ROME — A large swath of Alpine glacier broke loose Sunday afternoon and slid down a mountainside in Italy, spilling ice, snow and rocks onto hikers on a popular summit trail, killing at least five and injuring eight, authorities said.

Italian RAI state television said the number of fatalities was six, but that death toll could not be immediately confirmed. It was not immediately known how many walkers would be missing.

The National Alpine and Cave Rescue Corps tweeted that the search of the affected area of ​​the Marmolada peak involved at least five helicopters and rescue dogs.

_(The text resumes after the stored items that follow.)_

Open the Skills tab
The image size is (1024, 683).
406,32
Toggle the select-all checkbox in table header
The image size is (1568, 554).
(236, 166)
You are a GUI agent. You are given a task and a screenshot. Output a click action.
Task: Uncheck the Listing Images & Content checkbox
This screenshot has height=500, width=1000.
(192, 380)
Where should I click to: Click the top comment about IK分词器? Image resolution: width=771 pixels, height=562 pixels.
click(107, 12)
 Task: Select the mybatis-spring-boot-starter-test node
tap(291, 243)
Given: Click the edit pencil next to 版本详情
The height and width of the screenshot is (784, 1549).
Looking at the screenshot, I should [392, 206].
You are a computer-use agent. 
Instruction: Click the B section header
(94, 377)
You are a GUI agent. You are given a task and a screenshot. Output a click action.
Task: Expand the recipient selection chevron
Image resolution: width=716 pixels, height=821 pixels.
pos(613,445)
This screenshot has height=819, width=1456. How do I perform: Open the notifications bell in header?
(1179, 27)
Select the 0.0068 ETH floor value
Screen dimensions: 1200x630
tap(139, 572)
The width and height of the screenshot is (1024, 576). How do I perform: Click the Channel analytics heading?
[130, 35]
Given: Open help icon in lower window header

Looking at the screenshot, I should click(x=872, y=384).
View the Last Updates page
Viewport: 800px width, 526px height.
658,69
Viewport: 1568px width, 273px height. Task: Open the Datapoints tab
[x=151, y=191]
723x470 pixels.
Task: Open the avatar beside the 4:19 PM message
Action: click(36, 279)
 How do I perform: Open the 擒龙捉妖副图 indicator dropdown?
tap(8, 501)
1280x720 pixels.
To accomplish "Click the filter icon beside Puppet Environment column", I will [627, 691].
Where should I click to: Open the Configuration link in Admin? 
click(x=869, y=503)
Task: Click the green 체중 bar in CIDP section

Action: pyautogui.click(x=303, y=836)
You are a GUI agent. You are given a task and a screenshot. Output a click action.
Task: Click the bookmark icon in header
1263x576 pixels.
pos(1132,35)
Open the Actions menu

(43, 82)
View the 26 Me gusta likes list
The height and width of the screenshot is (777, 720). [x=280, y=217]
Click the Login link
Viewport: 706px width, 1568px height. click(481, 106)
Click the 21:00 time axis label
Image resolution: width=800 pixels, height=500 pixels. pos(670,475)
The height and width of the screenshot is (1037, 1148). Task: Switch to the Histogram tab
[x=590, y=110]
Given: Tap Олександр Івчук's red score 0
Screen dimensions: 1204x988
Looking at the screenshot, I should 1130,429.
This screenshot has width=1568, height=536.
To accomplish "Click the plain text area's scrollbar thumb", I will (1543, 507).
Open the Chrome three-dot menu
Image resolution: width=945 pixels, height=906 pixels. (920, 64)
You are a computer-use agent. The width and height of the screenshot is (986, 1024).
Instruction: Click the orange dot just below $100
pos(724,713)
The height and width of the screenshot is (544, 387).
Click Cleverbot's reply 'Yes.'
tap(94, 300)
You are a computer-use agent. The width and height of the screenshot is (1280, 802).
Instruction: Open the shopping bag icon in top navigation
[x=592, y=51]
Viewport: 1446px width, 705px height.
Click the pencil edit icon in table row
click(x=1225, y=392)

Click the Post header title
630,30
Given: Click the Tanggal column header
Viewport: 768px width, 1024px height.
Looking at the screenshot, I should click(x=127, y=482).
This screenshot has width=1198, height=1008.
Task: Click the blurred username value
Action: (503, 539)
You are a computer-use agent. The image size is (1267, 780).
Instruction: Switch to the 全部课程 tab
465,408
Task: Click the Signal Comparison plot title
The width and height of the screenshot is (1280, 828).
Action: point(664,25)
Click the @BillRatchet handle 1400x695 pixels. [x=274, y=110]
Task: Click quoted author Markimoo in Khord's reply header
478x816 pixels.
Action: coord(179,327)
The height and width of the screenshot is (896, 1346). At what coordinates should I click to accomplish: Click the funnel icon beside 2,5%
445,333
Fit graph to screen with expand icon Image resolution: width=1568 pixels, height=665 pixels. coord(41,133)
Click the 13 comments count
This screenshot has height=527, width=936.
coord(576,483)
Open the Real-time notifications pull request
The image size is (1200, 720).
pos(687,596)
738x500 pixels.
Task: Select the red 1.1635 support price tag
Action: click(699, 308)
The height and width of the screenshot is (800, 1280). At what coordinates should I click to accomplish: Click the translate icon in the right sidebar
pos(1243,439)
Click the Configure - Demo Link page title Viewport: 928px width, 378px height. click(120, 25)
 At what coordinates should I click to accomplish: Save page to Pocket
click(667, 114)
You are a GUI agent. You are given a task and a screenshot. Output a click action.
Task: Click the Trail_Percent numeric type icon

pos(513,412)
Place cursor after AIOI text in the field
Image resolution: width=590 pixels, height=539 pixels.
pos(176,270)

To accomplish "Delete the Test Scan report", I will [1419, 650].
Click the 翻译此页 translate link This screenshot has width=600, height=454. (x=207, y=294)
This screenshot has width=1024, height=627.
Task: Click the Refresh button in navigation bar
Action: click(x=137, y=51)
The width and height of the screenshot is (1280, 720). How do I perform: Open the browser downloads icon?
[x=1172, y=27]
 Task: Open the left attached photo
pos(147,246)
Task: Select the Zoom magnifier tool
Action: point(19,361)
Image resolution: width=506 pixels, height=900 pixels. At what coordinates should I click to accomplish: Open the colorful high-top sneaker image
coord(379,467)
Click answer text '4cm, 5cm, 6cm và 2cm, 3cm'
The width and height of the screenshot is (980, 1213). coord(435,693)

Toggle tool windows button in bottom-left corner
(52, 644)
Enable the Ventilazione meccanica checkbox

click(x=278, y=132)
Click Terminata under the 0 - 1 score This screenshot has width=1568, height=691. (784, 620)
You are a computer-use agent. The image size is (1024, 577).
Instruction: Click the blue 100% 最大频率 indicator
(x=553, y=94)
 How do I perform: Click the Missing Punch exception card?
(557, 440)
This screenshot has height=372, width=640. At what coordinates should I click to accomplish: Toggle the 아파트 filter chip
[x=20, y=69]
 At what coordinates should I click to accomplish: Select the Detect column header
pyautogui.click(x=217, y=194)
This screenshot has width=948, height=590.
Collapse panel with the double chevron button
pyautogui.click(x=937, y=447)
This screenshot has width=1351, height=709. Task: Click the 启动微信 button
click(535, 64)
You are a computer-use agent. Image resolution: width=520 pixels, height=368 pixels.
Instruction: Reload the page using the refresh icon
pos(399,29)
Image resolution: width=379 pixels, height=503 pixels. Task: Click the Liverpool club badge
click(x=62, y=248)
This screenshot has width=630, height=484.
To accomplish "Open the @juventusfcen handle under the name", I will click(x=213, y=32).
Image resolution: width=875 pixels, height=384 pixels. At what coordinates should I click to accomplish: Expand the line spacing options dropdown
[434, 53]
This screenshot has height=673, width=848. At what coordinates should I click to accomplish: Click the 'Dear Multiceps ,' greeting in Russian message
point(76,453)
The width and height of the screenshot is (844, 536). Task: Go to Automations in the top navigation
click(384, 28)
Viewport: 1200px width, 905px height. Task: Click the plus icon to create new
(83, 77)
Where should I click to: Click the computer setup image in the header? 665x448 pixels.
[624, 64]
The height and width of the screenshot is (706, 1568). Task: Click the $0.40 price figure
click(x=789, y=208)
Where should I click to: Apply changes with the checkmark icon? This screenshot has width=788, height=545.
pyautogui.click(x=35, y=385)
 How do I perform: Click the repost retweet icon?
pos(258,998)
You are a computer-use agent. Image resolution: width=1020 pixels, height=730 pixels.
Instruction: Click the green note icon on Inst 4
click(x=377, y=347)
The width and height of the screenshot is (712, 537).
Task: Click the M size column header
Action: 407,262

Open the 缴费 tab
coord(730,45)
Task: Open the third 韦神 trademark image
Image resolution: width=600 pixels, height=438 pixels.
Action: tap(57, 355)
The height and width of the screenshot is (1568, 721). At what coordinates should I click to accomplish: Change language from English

“Five people have been killed by the serac detachment,” the emergency service said in a tweet, referring to a technical term for a peak of a glacier. “Eight people have been injured, two of them in serious condition.”

The SUEM dispatch service, which is based in the nearby Veneto region, said 18 people who were above the area where the ice hit will be evacuated by the Alpine rescue corps.

The control room said the avalanche consisted of “crashed snow, ice and rock.”

Marmolada, with an elevation of about 3,300 meters (about 11,000 feet), is the highest peak in the Eastern Dolomites.

“A rock breaking away caused the opening of a crevasse, involving about 15 people,” the emergency services tweeted.

The Alpine rescue service said in a tweet that the segment broke off near Punta Rocca (Rock Point), “along the route normally used to reach the summit.”

It was not immediately clear what caused the chunk of ice to break loose and descend the slope of the summit. But the intense heat wave that has gripped Italy since late June could be a factor, Walter Milan, a spokesman for the Alpine rescue service, told RAI state television.

“The heat is unusual,” Milan said, noting that temperatures had surpassed 10 C (50 F) at the peak for the past few days. “That’s extreme heat” for the peak, Milan said. “Clearly something abnormal.”

The injured were flown to several hospitals in the Trentino-Alto Adige and Veneto regions, according to rescue services.